Legacoop Romagna ha presentato un documento sulle infrastrutture al sindaco di Ravenna, Alessandro Barattoni, con il presidente Paolo Lucchi e il responsabile dell’area di Ravenna, Mirco Bagnari. Il documento sottolinea l’importanza di un nuovo Patto regionale per le Infrastrutture, che permetta di compiere scelte condivise sulle opere da realizzare. Le imprese del territorio indicano come priorità l’ammodernamento della rete stradale e ferroviaria, a partire dal passante di Bologna.
Un intervento chiave nel territorio ravennate è il quadruplicamento della linea Bologna-Castel Bolognese, con standard tecnologici elevati e portata adeguata per i treni merci diretti al porto. inoltre necessario terminare le due sottostazioni per incrementare le potenzialità di scambio commerciale su ferro con il nord Europa. La realizzazione del bypass del Canale Candiano è strategica per alleggerire il traffico urbano e garantire un collegamento più diretto tra le aree portuali e la viabilità principale.

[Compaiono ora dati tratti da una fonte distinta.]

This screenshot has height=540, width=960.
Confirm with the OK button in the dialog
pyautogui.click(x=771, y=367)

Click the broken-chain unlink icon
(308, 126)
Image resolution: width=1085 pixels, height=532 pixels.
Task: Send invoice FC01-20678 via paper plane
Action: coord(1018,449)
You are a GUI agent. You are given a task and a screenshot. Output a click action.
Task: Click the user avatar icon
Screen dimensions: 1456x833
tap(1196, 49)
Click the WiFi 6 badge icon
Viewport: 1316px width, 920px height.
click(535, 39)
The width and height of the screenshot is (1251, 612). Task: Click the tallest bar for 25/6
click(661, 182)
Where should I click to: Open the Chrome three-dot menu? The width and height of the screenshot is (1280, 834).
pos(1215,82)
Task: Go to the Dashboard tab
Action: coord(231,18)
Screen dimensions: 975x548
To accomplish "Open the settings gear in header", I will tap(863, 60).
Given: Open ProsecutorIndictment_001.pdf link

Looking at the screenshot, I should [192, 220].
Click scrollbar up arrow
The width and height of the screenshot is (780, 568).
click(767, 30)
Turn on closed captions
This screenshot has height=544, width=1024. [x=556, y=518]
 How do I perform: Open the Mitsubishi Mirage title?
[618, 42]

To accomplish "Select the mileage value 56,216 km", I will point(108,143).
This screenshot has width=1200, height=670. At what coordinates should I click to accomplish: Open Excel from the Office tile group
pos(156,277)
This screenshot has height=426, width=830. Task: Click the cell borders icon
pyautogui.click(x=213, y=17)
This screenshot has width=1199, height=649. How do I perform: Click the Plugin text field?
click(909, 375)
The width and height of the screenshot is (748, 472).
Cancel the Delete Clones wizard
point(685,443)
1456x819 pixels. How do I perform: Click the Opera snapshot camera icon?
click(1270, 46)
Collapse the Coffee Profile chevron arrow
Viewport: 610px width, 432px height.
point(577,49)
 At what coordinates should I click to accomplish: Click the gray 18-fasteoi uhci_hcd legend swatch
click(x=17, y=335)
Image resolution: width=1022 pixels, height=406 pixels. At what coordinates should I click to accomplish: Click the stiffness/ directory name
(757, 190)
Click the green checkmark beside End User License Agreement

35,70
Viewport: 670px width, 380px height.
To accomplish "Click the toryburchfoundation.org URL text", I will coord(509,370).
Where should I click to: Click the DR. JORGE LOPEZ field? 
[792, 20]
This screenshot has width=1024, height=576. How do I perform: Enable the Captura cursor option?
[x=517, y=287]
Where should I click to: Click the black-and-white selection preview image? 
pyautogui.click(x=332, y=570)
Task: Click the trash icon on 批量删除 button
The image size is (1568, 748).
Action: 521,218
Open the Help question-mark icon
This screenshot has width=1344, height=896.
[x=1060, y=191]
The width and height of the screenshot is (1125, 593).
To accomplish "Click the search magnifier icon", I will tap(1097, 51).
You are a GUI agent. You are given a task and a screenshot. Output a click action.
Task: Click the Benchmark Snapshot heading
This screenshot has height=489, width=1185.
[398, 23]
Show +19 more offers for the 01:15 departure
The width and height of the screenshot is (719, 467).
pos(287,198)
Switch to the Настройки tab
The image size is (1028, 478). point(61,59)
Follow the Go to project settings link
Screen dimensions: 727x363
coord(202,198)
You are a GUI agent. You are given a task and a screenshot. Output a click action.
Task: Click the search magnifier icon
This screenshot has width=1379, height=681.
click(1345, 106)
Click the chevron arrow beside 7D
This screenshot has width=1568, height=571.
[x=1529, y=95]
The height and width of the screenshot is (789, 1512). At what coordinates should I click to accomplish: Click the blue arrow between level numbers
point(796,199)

Per quanto riguarda la rete autostradale, il documento individua alcune priorità: la quarta corsia nel tratto Bologna-San Lazzaro di Savena, diramazione per Ravenna, il collegamento tra Ravenna e Ferrara, la messa in sicurezza della SS67 Tosco-Romagnola/Ravegnana e l’adeguamento dell’intero tratto romagnolo della SS16.